▶ _Activity_
Among the entries below, find the lines with the word "Expand" and return them.

--*--

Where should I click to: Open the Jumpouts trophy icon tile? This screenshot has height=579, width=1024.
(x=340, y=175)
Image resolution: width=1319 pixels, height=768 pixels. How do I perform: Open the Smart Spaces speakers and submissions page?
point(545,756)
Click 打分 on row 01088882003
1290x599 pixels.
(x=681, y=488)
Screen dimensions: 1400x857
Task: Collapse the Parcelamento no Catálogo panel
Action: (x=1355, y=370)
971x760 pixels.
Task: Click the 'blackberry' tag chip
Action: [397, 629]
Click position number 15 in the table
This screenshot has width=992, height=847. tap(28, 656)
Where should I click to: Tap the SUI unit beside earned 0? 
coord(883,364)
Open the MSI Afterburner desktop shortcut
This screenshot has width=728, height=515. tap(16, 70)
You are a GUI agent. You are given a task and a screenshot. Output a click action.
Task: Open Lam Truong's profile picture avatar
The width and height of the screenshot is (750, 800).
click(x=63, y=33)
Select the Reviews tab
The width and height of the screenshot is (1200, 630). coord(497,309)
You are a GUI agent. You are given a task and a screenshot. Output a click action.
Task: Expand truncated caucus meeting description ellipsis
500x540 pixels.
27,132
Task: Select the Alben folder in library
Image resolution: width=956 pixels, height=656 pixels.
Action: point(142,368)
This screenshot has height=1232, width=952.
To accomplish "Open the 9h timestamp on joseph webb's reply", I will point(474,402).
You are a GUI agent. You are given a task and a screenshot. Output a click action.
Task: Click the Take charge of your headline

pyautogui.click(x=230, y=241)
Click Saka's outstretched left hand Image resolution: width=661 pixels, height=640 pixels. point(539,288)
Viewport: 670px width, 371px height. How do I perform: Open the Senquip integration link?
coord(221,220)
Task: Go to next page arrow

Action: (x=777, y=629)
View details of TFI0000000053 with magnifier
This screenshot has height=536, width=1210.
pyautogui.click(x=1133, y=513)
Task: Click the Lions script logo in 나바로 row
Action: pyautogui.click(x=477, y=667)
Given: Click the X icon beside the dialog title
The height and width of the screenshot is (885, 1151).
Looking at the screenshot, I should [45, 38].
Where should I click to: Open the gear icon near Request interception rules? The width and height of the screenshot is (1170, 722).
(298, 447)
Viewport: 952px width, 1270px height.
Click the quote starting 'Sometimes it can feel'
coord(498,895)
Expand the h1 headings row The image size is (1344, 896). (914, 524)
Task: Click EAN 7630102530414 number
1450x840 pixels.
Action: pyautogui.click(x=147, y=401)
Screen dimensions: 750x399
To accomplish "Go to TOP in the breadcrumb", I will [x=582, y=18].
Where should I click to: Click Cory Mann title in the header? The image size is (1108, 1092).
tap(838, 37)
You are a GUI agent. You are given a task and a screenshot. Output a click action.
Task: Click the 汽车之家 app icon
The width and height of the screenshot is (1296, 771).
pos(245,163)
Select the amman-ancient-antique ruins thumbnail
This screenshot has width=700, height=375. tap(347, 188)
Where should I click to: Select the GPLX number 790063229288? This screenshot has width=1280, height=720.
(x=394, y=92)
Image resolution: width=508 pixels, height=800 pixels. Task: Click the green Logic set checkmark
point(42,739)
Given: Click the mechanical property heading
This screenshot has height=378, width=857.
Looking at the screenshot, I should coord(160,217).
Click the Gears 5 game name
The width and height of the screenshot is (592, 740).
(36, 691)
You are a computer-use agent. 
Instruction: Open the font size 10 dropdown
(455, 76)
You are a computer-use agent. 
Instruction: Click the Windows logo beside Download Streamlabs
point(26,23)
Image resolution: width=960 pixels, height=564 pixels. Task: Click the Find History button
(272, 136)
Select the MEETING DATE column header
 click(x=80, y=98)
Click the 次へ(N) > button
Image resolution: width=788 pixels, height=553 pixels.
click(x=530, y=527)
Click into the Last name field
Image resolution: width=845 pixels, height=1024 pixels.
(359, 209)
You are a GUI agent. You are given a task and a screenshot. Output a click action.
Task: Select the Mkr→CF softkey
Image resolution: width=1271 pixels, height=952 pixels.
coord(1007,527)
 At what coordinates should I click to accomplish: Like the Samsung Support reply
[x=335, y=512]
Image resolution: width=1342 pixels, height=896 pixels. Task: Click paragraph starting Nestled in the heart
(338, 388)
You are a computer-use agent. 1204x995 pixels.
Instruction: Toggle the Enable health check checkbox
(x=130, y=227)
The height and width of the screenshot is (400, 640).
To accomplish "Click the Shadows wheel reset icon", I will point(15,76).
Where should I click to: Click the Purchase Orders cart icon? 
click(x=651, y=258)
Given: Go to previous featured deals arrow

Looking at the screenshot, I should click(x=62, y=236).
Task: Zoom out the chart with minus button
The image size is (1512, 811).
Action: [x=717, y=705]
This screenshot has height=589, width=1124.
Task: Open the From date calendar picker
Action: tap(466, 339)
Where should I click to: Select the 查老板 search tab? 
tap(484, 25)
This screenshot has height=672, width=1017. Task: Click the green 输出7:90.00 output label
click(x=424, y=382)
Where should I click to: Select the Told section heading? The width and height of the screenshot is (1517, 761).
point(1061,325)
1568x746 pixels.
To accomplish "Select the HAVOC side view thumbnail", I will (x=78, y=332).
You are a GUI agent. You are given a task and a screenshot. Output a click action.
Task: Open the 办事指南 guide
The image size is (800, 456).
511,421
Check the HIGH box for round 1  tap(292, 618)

--*--

▶ _Exercise output_
Task: Expand truncated caucus meeting description ellipsis
Expand the h1 headings row The image size is (1344, 896). (914, 524)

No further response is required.